Evidence of a Weakening Gulf Stream from In-situ Expendable Bathythermograph Data, 1996-2013

Thursday, 18 December 2014
Lindsay Roupe, NOAA Miami, Miami, FL, United States and Molly O'Neil Baringer, Atlantic Oceanographic and Meteorological Laboratory, Physical Oceanography Division, Miami, FL, United States
A weakening of the Gulf Stream, the upper branch of the Atlantic Meridional Overturning Circulation system, has been hypothesized to accelerate sea level rise on the east coast of the United States, caused by changes in the Gulf Stream strength and, hence, sea level difference across the current. It still remains unclear if the Gulf Stream has in fact weakened or remains stable, along with the potential role of natural long-term variability.
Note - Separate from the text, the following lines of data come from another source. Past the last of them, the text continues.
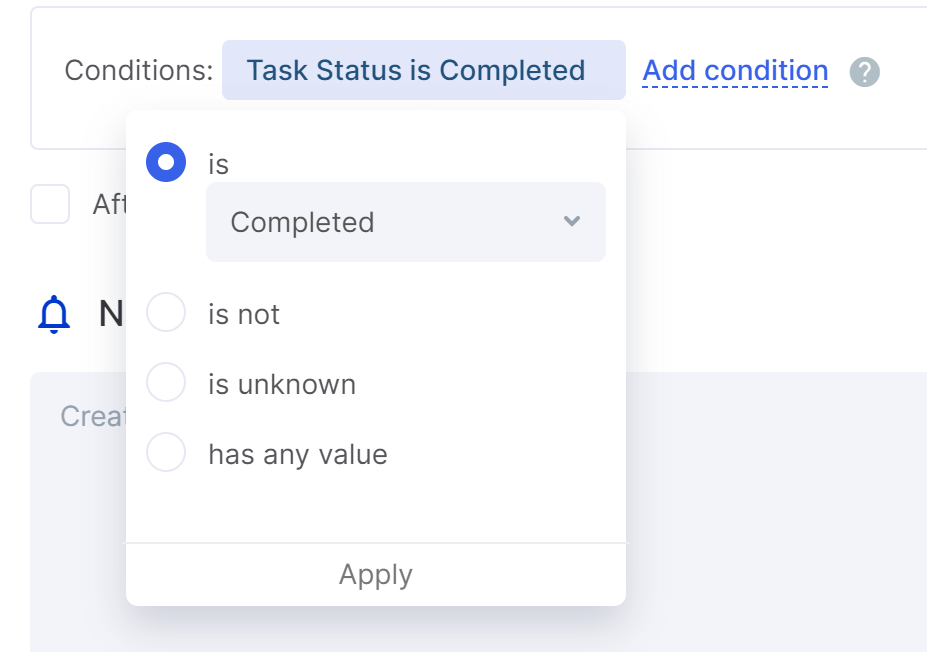Pick the "has any value" radio option

coord(166,452)
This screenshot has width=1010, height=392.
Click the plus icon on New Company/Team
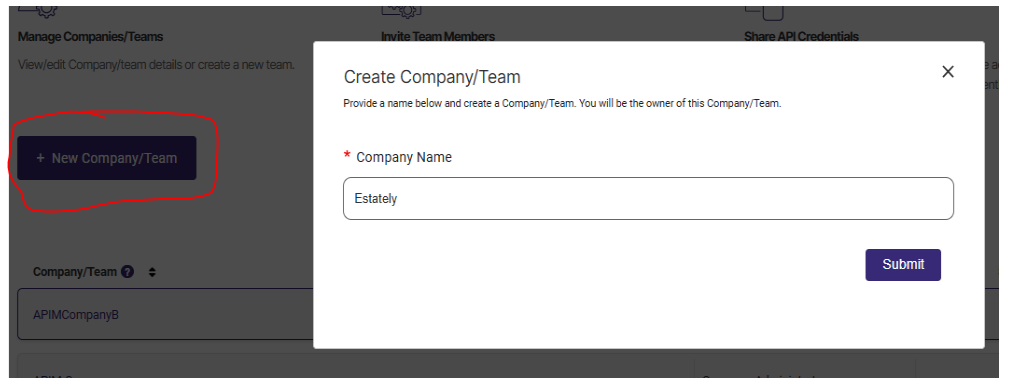(x=40, y=158)
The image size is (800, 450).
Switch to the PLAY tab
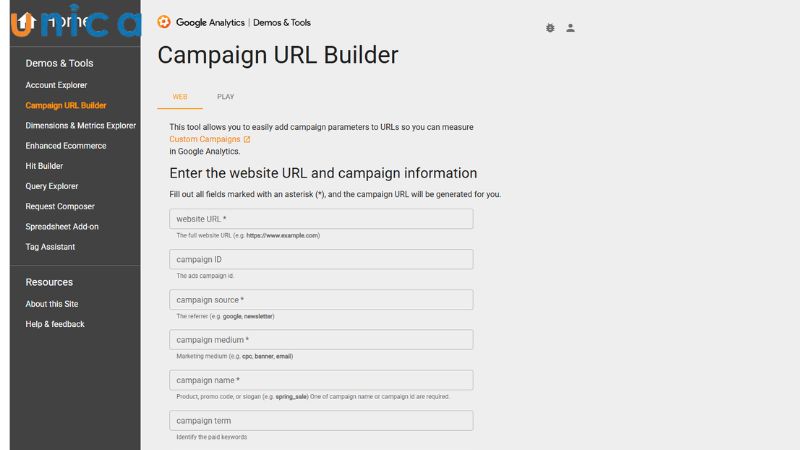tap(225, 97)
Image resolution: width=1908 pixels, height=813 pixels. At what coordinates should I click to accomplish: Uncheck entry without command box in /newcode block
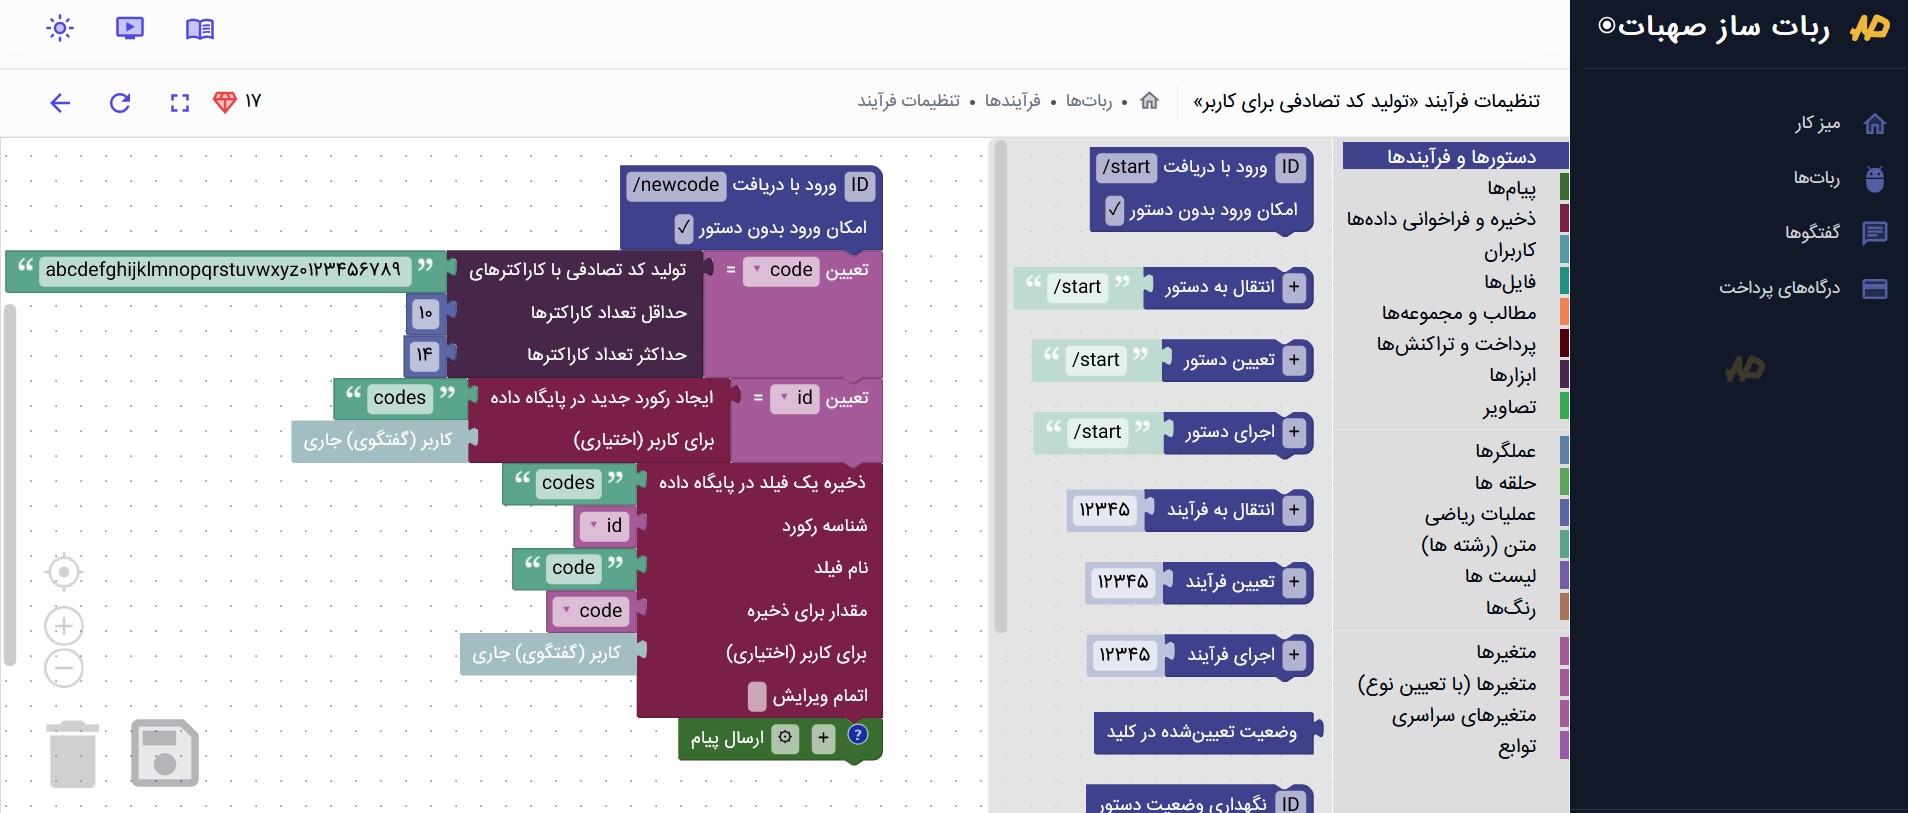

Tide gauges along the east coast show an accelerated sea level rise from Cape Hatteras to Cape Cod that is 3-4 times higher than global sea level rise. Satellite altimetry shows a weakening gradient in Gulf Stream sea surface height that is highly correlated (r=-0.85) with east coast sea level rise, however, direct velocity measurements showed no significant decrease in Gulf Stream strength over a similar time period. We introduce another in-situ dataset to examine the issues between these conflicting results. Expendable bathythermographs (XBTs) measure temperature at depth directly, and then depth and salinity can be inferred, along with geostrophic velocity and transport. XBT data has been used to measure transport in various current systems, however, the Gulf Stream transport has not been analyzed using the newest high-density XBT data made available since 1996. The trend in sea level difference is determined to be 3.3 +/- 3.2 mm/yr, resulting in an overall decrease of 5.2 cm in sea level from 1996-2013. This result agrees with satellite altimetry results that show a significant decrease in recent years. This data also shows a changing Gulf Stream core position, based on the 15°C isotherm at 200 m, of 0.03°N/yr that is negatively correlated with surface transport (r=-0.25). Issues remain in defining the core and width of the Gulf Stream and with eliminating the possibility of natural variability in the current system.